Que nous le sachions ou non, que nous l’acceptions ou non, nous laissons dans big data des traces, de véritables « phéromones numériques »1, que d’ailleurs nous ne pouvons toutes effacer – nos tentatives d’effacement elles-mêmes laissent des traces. Nos traces, signaux purement matériels, traits unaires pour reprendre le terme lacanien, sont l’objet de data mining et profilages par corrélations statistiques. Par exemple, à partir du traitement de dizaines de milliers de photos de chiens, peut être créé un profil générique du Chien.

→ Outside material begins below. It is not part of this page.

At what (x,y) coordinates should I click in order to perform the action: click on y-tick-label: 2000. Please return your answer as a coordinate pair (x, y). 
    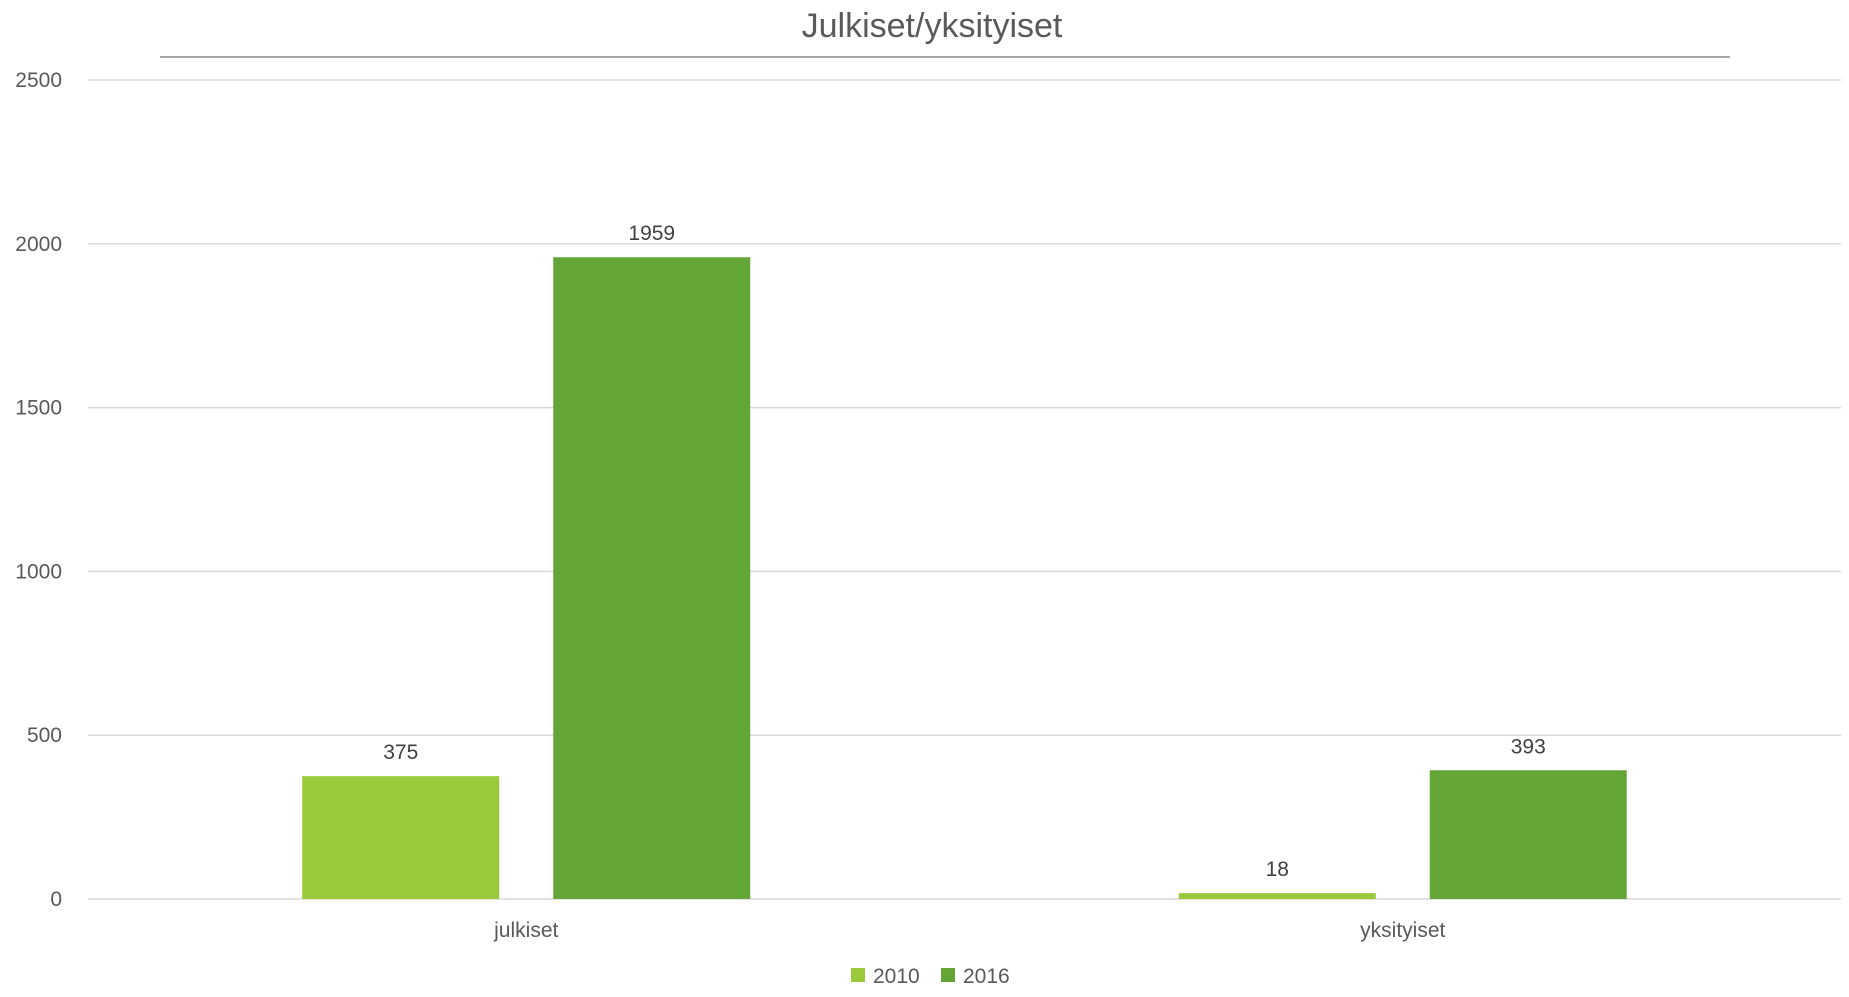
    Looking at the image, I should click on (38, 244).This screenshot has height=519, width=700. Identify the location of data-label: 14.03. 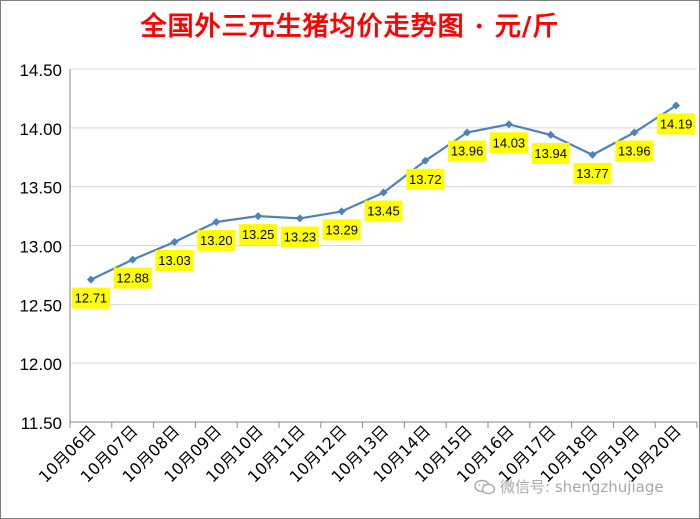
(510, 142).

Nul signifiant dans ces profils, mais qu’en est-il du langage lorsque phonèmes, signes, paroles et écrits sont réduits en objets de calculs numériques ? Qu’en est-il du langage à l’heure de l’IA générative et du deep learning, de la reconnaissance de la parole, de la traduction automatique et de nos conversations avec ChatGPT, Élisa ou Psychologist ?2
Dans le traitement algorithmique du langage, il s’agit, nous dit Yann Le Cun, à partir de la donnée d’un début de texte, d’anticiper le mot d’après statistiquement le plus probable3. Mais comment éliminer l’ambiguïté, l’équivoque structurale des mots et des phrases, pour en faire des supports de calculs probabilistes ? Selon les chercheurs en IA, le sens d’un mot dépend du « contexte » : en l’occurrence le « modèle de langage » utilisé, c’est-à-dire la structure et le lexique qui ont été injectés lors de la phase d’apprentissage de la machine. Ainsi Y. Le Cun nous raconte-t-il que l’on a utilisé, par exemple, l’immense base de données de Wikipédia (qui est éminemment structurée) pour construire une IA que je dirais, de façon un peu provocatrice, plus « cultivée ».
L’IA générative anticipe donc le mot le plus probable sur la base de tous les mots du modèle de langage, et conformément à sa syntaxe. Mais produire des phrases en articulant les signifiants de la langue, c’est ce que nous faisons tous les jours – l’Autre nous précède ! Quelle différence alors entre l’IA et notre pratique de la langue ? L’IA ne procède que par corrélations et calculs statistiques de probabilités, elle cherche à anticiper le signifiant le plus proche de ceux qui lui sont soumis. L’IA fonctionne de proche en proche. C’est-à-dire qu’elle ne se déploie que par métonymie. Elle exclut toute métaphore, qui, elle, procéderait par substitution d’un mot à un autre mot qui n’est pas dans son voisinage. Ainsi toute métaphore est-elle par définition rejetée par l’IA – comme toute coupure, comme tout acte, comme toute énonciation. Paraphrasons Jacques Lacan : pour elle, qu’on dise reste structuralement forclôt derrière ce qui se calcule dans ce qui se lit4.
Ceci dit, lorsque nous interrogeons ChatGPT, Élisa ou Psychologist, c’est bien pour en lire les réponses. C’est-à-dire que nous traitons les réponses de l’IA comme des signifiants. C’est bien nous, parlêtres, corps parlants, qui opérons le retour du signifiant, et réintroduisons équivoques, oublis, erreurs, mensonges et trous dans le savoir illusoire des algorithmes, dans le simulacre numérique de l’Autre.
Et pour en revenir à nos tentatives d’effacement de nos traces, qui elles-mêmes laissent des traces, comment ne pas penser qu’en celles-ci résiderait paradoxalement le seul lieu du sujet dans l’Autre numérique — le sujet du signifiant comme effaçon, pour reprendre un terme de Lacan. Au cœur des procédures numériques, un désir de dissidence.